Cristina Longo’s research focuses primarily on optimizing maternal and child asthma outcomes. As a perinatal and pediatric pharmacoepidemiologist, she integrates advanced statistical methods such as machine learning and causal inference to identify interventions that may be beneficial to both mother and child, particularly those who have asthma. By leveraging high-dimensional data from administrative health records, clinical, and biological data sources, her work contributes to identifying causal factors, including critical in-utero exposures, that may contribute to or prevent the development and progression of childhood asthma and discovering mechanisms that determine response to treatment and optimized outcomes.
One of the key aspects of her research is the personalization of asthma treatment. Through comparative effectiveness research and machine learning models, she aims to optimize asthma outcomes by tailoring interventions based on individual patient characteristics.
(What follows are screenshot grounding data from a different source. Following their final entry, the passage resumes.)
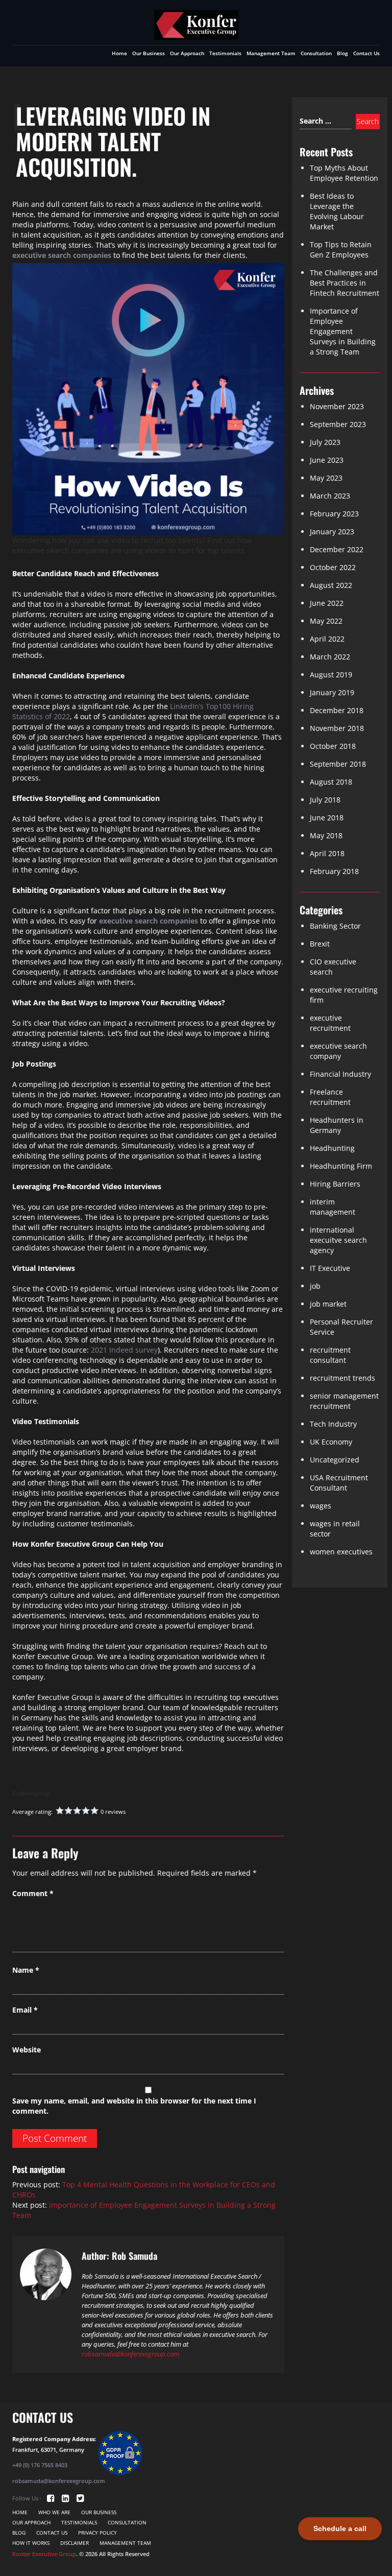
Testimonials (225, 53)
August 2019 (331, 674)
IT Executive (330, 1268)
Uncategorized (334, 1459)
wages (320, 1505)
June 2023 (327, 460)
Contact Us (366, 53)
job (315, 1286)
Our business (148, 53)
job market (328, 1304)
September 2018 (338, 764)
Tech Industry (333, 1424)
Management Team (271, 53)
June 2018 (327, 817)
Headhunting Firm (341, 1166)
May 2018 (326, 835)
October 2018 (333, 746)
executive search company (338, 1051)
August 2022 (331, 585)
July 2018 (325, 800)
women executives (341, 1551)
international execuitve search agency (338, 1240)
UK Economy (331, 1442)
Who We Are (54, 2512)
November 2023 (337, 406)
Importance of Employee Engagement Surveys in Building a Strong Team (343, 331)
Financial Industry (340, 1074)
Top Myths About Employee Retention (344, 173)
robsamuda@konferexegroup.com (130, 2353)
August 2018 (331, 782)
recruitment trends (342, 1378)
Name (25, 1970)
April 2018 (327, 853)
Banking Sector (335, 926)
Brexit (320, 944)
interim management (332, 1207)
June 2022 (327, 603)
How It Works (31, 2542)
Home (119, 53)
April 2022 (327, 639)
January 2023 (332, 531)
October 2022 (333, 567)
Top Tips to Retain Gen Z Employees (341, 249)
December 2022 (336, 549)
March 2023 (330, 496)
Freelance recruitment (330, 1097)
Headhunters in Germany (336, 1125)
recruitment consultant (330, 1355)
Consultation (316, 53)
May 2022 (326, 621)
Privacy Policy (97, 2532)
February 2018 (334, 871)
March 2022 (330, 656)
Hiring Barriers (335, 1184)
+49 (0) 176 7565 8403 (39, 2465)
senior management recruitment (344, 1401)
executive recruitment (330, 1023)
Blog (342, 53)
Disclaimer (74, 2542)
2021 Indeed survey (124, 1350)
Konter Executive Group (44, 2554)
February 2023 (334, 513)
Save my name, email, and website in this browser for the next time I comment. (134, 2106)
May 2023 (326, 478)
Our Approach (187, 53)
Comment (33, 1893)
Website (26, 2049)
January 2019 (332, 692)
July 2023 (325, 442)
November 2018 (337, 728)
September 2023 (338, 424)
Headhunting (332, 1148)
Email (25, 2010)
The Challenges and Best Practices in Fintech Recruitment (344, 283)
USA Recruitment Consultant (339, 1483)
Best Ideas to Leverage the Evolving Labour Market (337, 211)
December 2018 (336, 710)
This has the potential to not only reduce the frequency of asthma exacerbations but also improves long-term clinical outcomes for children. Her research program incorporates the latest methods in causal inference, which allow for more precise assessments of the safety and effectiveness of treatments in real-world settings.
Career Summary
Cristina Longo is an Assistant Professor in Pharmacoepidemiology at the Faculty of Pharmacy, Université de Montréal, and a regular researcher at the Centre de recherche Azrieli du CHU Sainte-Justine. She holds a PhD in Primary Care with a specialization in pediatric pharmacoepidemiology from McGill University and completed postdoctoral fellowships at Université de Montréal and Amsterdam University Medical Center, where she specialized in perinatal/pediatric pharmacoepidemiology, precision medicine, and machine learning.
She is also the co-lead of the Methods and Artificial Intelligence Pharmacoepidemiology Platform at the Quebec Network for Medication Research and invited methodologist of the European Respiratory Society’s Task Force on Defining Remission in Asthma. She is recognized for her innovative work in causal inference and target trial emulation in perinatal/pediatric drug safety and effectiveness studies, in machine learning to predict response to treatment and asthma outcomes in children and their mothers as well as in identifying potential new therapeutic strategies for children who do not respond adequately to currently available therapies. She has received several distinctions, including a CAAIF/CIHR Early Career Research Award in Asthma, an FRQ-S Junior 1 Scholarship in Artificial Intelligence and Health, as well as an IVADO Professorship.
She is the principal investigator of several funded research projects, including an international study on the safety and effectiveness of asthma biologic medications during pregnancy on maternal and child outcomes, a big data study aiming to identify new therapeutic targets for pediatric wheeze and asthma and to develop a machine learning model that can inform decision-making about the best treatment approach, as well as methods studies on how deep learning could be used to reduce bias in how we estimate treatment effects. Her work has been funded by prestigious organizations such as the Canadian Institutes of Health Research (CIHR), the Fonds de recherche du Québec - Santé (FRQS), the Canadian Women’s Health Foundation, and the CHU Sainte-Justine Foundation.